Algorithms vs packages

Personally I prefer writing my ML algorithms from scratch instead of employing packages like scipy. Although its seems time consuming to say writing out all the equations for linear regression problem in contrast with using the linear regression function of scipy. I like the idea of being able to control my codes myself… understand how things work in the background.

Which do you prefer and why? Or is there a better time or situation to choose any of them?

This is a great question! There is room for many thoughts and opinions here, but I’ll throw out a few to get things started:

At the high level, the real question is what your primary goals are. If you want to become an AI/ML researcher and contribute to the field by developing new techniques and algorithms, then writing your own code from scratch is clearly the way to go. On the other hand, if your primary goal is to take the techniques of AI/DL/ML and apply them to solve “real world” problems, then using packages is probably the better way to go. The problem is that there are a lot of algorithms to develop and the waters get deeper as you include things like dynamic learning rate management, Batch Normalization, Pooling Layers and “skip” layers (propagating gradients gets complicated) and so forth.

I think most people who are using ML techniques to solve problems are using packages. The real question is which package to choose. I don’t think scikit/sklearn is one of the major choices. It sounds like TensorFlow and PyTorch are the most widely used at this point. Prof Ng uses TF in these courses. You can learn about PyTorch in the GANs specialization.

You’ll notice that Prof Ng’s approach in all these courses is first to show you how to code at least the basics of the algorithms yourself “by hand” directly in python and numpy. Then once he’s shown you that, he converts to using TF and Keras (a subset of TF). The reason for showing you how the algorithms really work is that gives you important intuition and understanding about how to make hyperparameter choices and how to decide what to do when you try something and it doesn’t work very well. If you only learn about things at the level of TF, then it’s all a “black box” and you don’t really have that level of intuition about what to do when you have underfitting or overfitting or the like.

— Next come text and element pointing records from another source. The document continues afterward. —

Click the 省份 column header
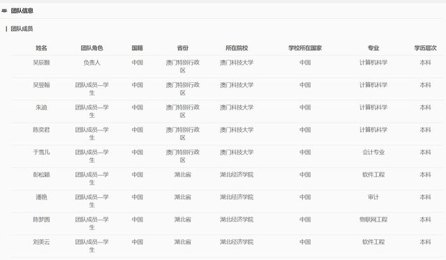The image size is (446, 260). [x=183, y=48]
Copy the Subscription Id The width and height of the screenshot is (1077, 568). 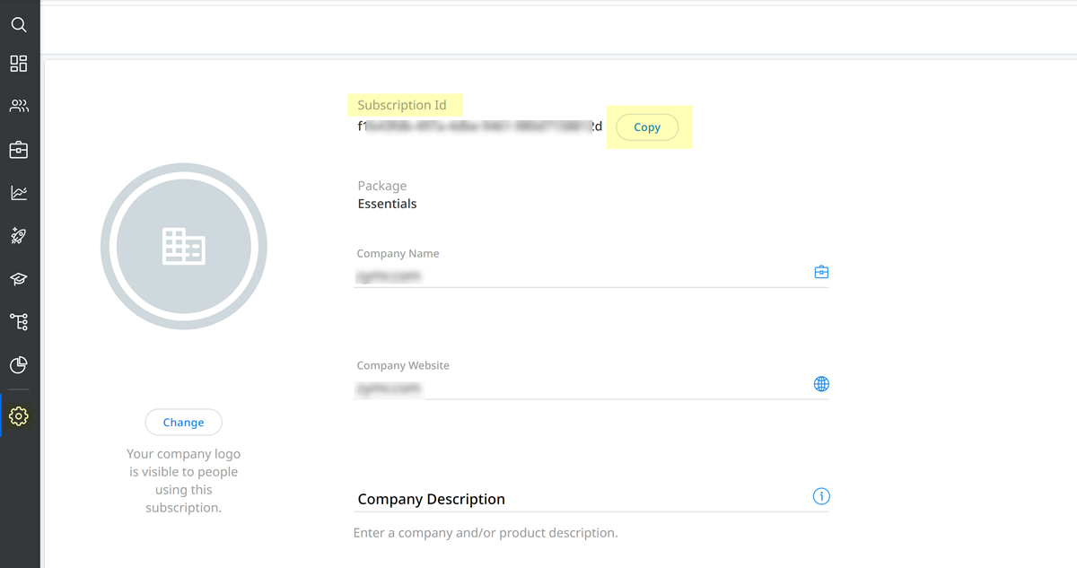click(647, 127)
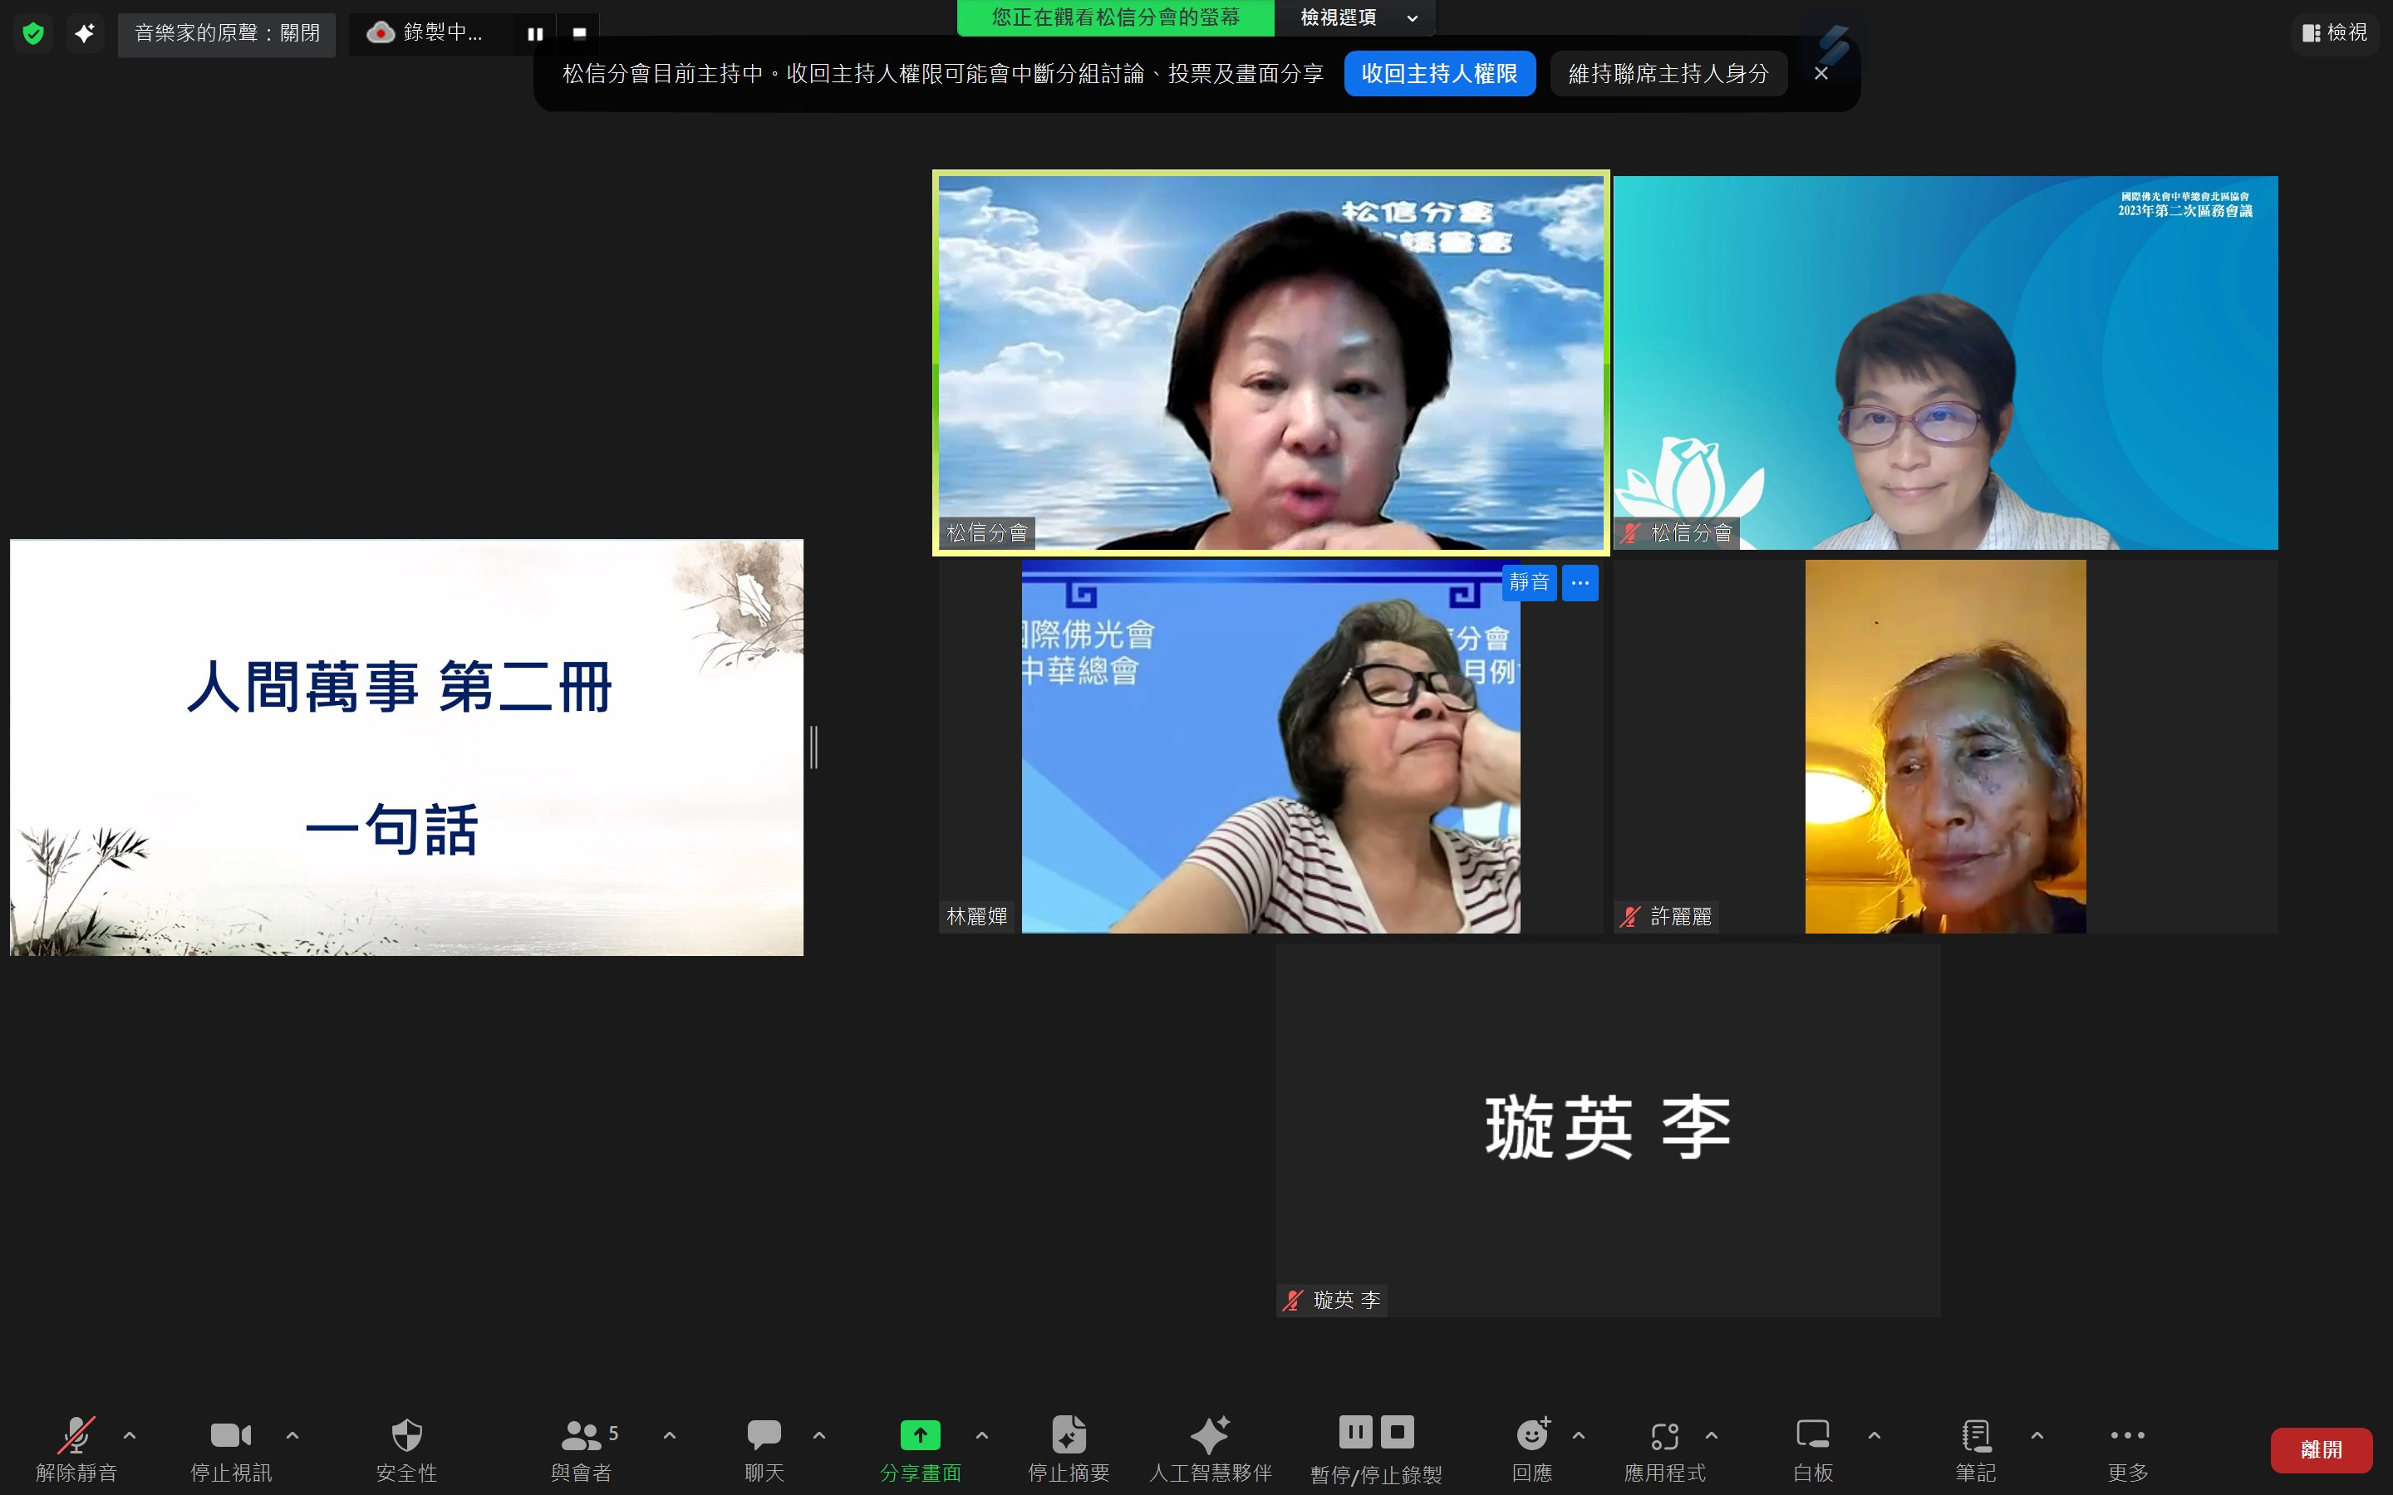
Task: Click the leave (離開) meeting button
Action: coord(2320,1450)
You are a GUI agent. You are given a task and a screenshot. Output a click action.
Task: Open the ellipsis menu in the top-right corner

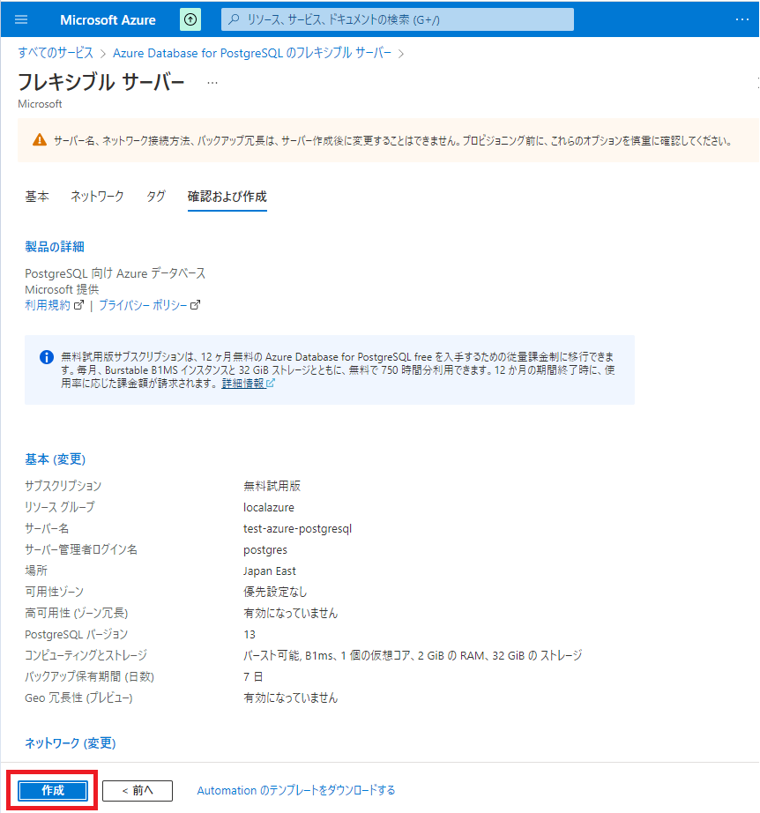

The switch to TF first appears in Week 3 of Course 2 for the case of Feed Forward Fully Connected Deep nets. Then in ConvNets (Course 4) it happens in the second assignment. In Sequence Models, it happens in Week 2 I think.

Even if your goal is to become an AI researcher and invent new algorithms, you’ll probably end up adding more code to the packages, so you probably want to learn how to use those as you go along. Having more ways to approach a problem gives you more flexibility.


Wow! Thanks again sir @paulinpaloalto … I am beginning to see the clearer picture!

The instruction paradigm follows a general pattern of 1) do it with procedural programming where you implement nested for loops and write almost everything yourself, 2) reimplement relying on Python broadcasting to handle matrix operations 3) replace the handwritten stuff with third party libraries and packages (eg TensorFlow and Keras)

Once you understand how an ML operation works, Convolution, let’s say, IMO there is no reason to write it oneself or continue to use your own code. Highly unlikely that code written by a single individual will perform as well, have as much flexibility, or be as robust. If you really want to see how things are working or even tinker with yourself, TensorFlow is open source and you can find almost all the code on Github.

There is a reason people don’t generally write applications using machine language/assembly anymore. Libraries and packages for ML are the same - they allow you to work more productively and focus on higher value tasks.

Thanks @ai_curious for pointing these things out! I am really understanding it better now.

Great discussion, which reflects most of my thinking on the topic. Few points to further consider:

  1. Writing your own algorithms is a great tool to learn the basics behind the key operations in DL models. You have to go through these steps to better understand the mechanisms applied in deep learning. When I took Prof. Ng first-on-Coursera machine learning course in 2014 in all assignments we had to write the ML algorithms, and we did that in Octave (a spin-off of Matlab). Python wasn’t even around as it is today, not to mention TensorFlow or Pytorch.
    The advantages of this “constraint” is clear to me today. Although I don’t write convolution layers anymore, and use TF or PyTorch, there is nothing that is really a “black box” for me in the process, and this is a huge plus.

  2. As mentioned above, moving forward beyond basic learning, you will always want to prefer using frameworks for solving “real world” problems. You will never be able to compete with the efficiency of the algorithms in those frameworks which are constantly updated. Having said that, if you think you have some better approach for some basic algorithm, or something new, why keep it to yourself? Both Tensorflow and PyTorch are open source. Go to GitHub and contribute your invention.

  3. Speaking on GitHub, even if you don’t have something extremely better to add, this environment could be a great tool for you to practice. Get involved and respond to open issues. This process will train you in those basic algorithms that are used in production oriented DL frameworks!

  4. Maybe not that important as the previous points, but I am hearing that in coding interview assignments candidates are asked to code basic DL algorithms (a convolutional layer, e.g.). So, knowing only TF will not get you much in those stages in your job seeking.


Wow!.. @yanivh thanks alot for this insight!.. on behalf of myself and every ML newbie that will eventually read this, I deeply appreciate this information.